── ENTRIES SHOWN ──

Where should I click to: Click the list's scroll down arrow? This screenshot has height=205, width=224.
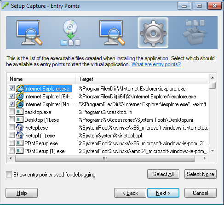pos(213,151)
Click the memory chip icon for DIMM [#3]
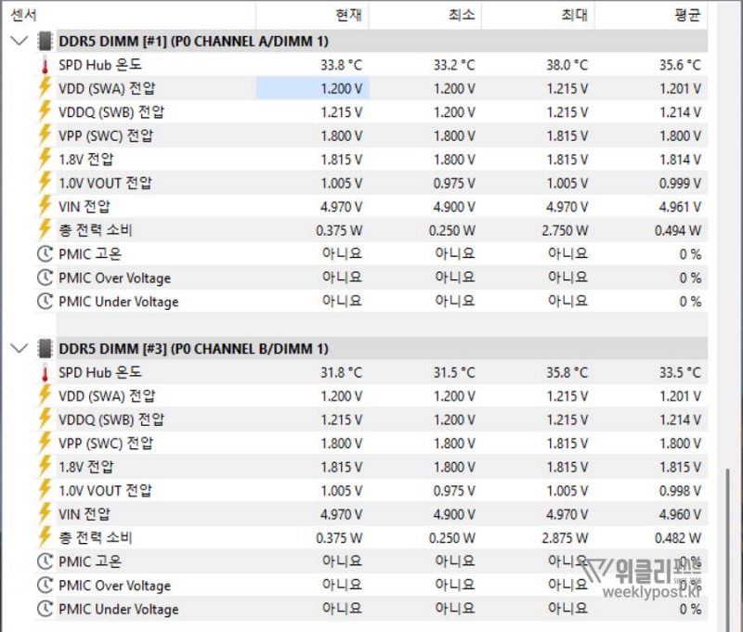Image resolution: width=743 pixels, height=632 pixels. coord(44,348)
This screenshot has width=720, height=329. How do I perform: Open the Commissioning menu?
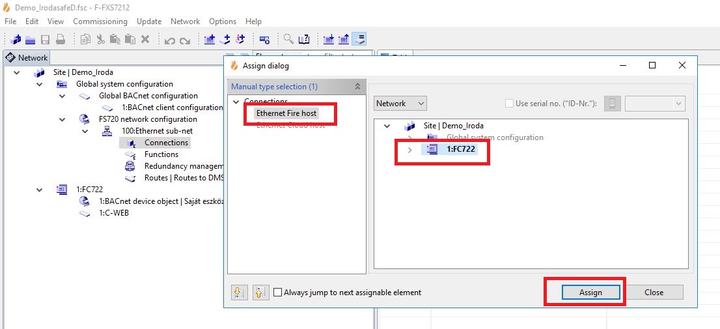tap(100, 21)
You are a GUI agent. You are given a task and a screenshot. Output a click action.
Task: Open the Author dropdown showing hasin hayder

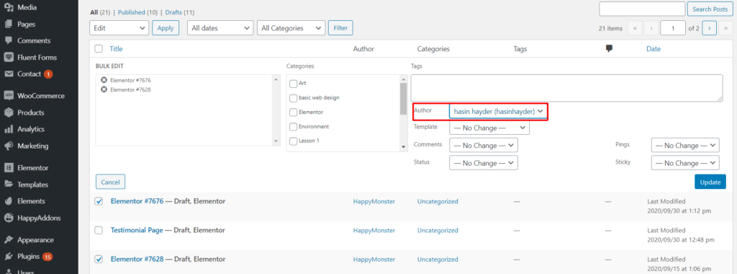pos(498,111)
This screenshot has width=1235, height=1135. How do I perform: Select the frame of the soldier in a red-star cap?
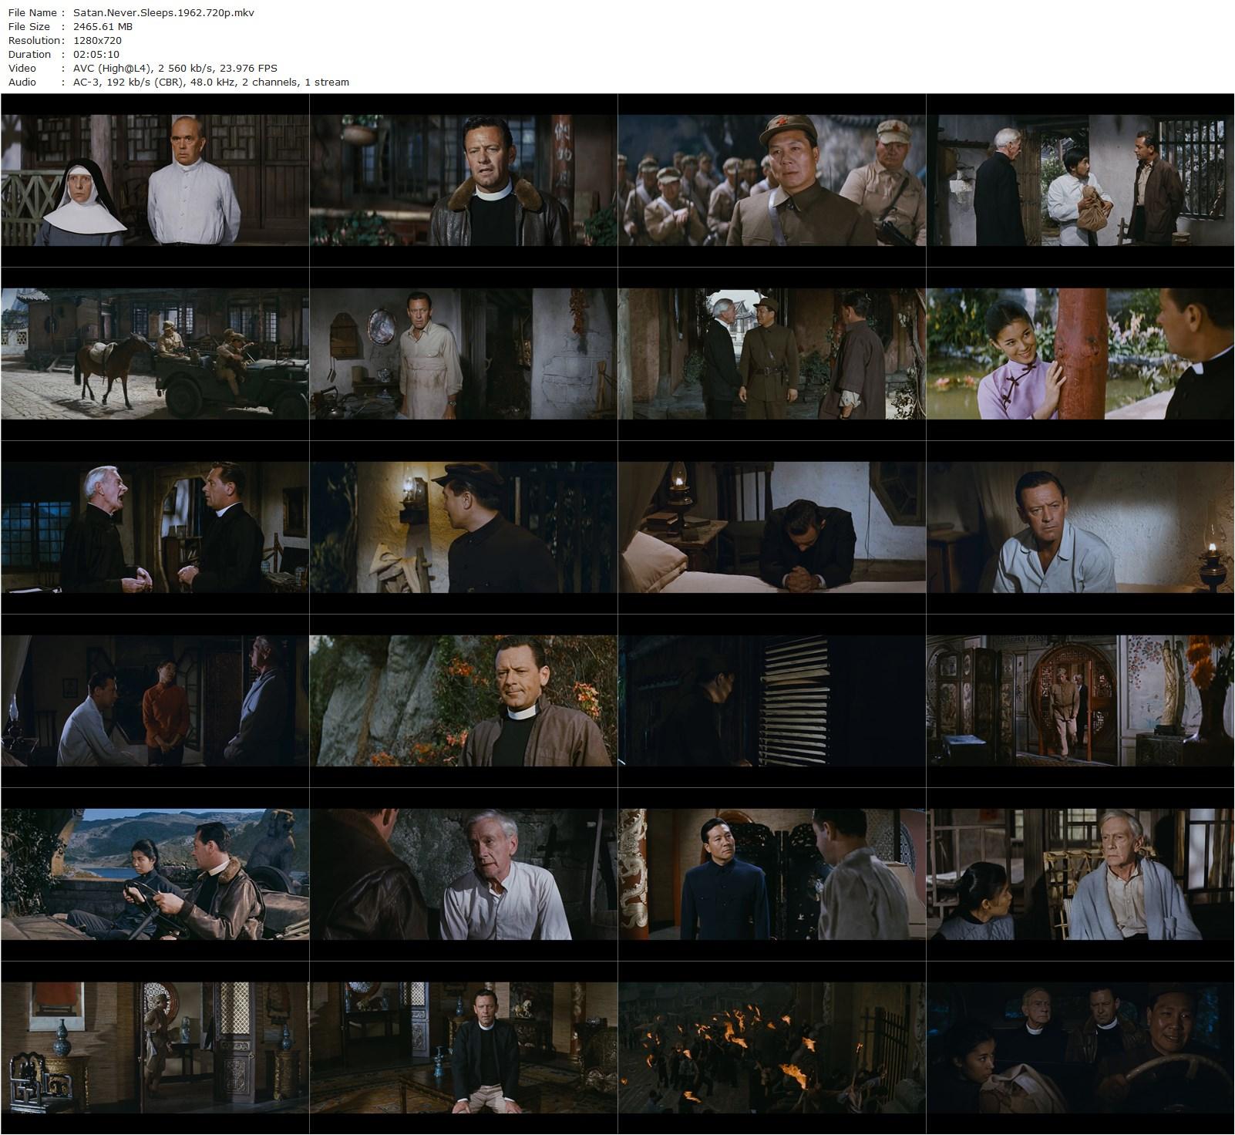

───

Except for the pictures, return every line of the material exactly.

- SOLUTION FOR THIS TASK -
Where should I click to: Click the list's scroll down arrow? This screenshot has height=205, width=224.
pos(213,151)
Click the memory chip icon for DIMM [#3]
Image resolution: width=743 pixels, height=632 pixels. coord(44,348)
This screenshot has width=720, height=329. How do I perform: Open the Commissioning menu?
tap(100, 21)
You are a GUI agent. You are given a task and a screenshot. Output a click action.
Task: Open the Author dropdown showing hasin hayder

pos(498,111)
This screenshot has width=1235, height=1135. How do I perform: Select the frame of the soldier in a red-star cap?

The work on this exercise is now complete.